It turns out that people don’t want to start a series that only has one book out and then have to wait almost two years for the next one. All that time I spent perfecting and redesigning my website, all of the like-for-like, advertisements, and what not were not getting me any where. I mean, all of those like-for-like groups are authors liking other author’s pages. Other authors are concerned with getting their own books out there and typically don’t go out and buy every book the authors that they’ve liked have written. I thought that I just needed a schedule. If I built up my readership on my blog, and gave myself a schedule, then I could figure out a time to write and everything would be good. And there I was wrong again.

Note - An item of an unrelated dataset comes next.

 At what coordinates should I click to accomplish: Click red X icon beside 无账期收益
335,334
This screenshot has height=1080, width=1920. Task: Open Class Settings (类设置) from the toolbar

I know that I mentioned my move last year multiple times. There was a time there that I thought I would build my Youtube channel and get a viewership going and that was going to be the key to getting readers. I replicated my schedule to my Youtube and did most of my posts via video. I took the Youtube Partner Academy courses and bought a new camera. I really thought that that was going to be the key to my success.
Surprise! It didn’t happen.
I wondered and wondered what I was doing wrong. I was stressing myself about about building this blog and my channel. I finally realized that the one thing I wasn’t doing was writing. I wasn’t actually doing the thing that I wanted to be successful at. I was spending all of my time and energy on everything else that I seemed to be losing sight of my work. I felt like an idiot.
So I went on hiatus. I didn’t write here as much, my Facebook posts were limited without much information, my only Tweets pertained to things on television, I hardly vlogged at all, and I wrote. Mind you, writing short stories and a novel at the same time is not easy. It took me a long time to get to a point where I thought I would be comfortable doing it all again. Except when I went off of hiatus, things didn’t go according to plan. I still had work to do on the novel and responsibilities at home and at my full time job.
That’s when I made the decision to do away with the schedule. I still do participate with stuff on social media, and I clearly still blog, but I don’t stress myself out. Heck, I even organized a blog tour (and a second one is in the works). This time I am doing things on my own terms. Success is not measured in the number of Facebook followers you have, or the amount of people you can annoy with your over abundance of self-promotion. Success is being able to take your life and work into your own hands and creating something that you love. I wish I had learned this lesson earlier, I might have more books out.
I will say that your books are never going to sell if people don’t know that they exist, but I think that we should all spend more time on doing what we love. I have no idea how my books sales will look in the future. All I have is my characters and Microsoft Word… and I’m pretty happy.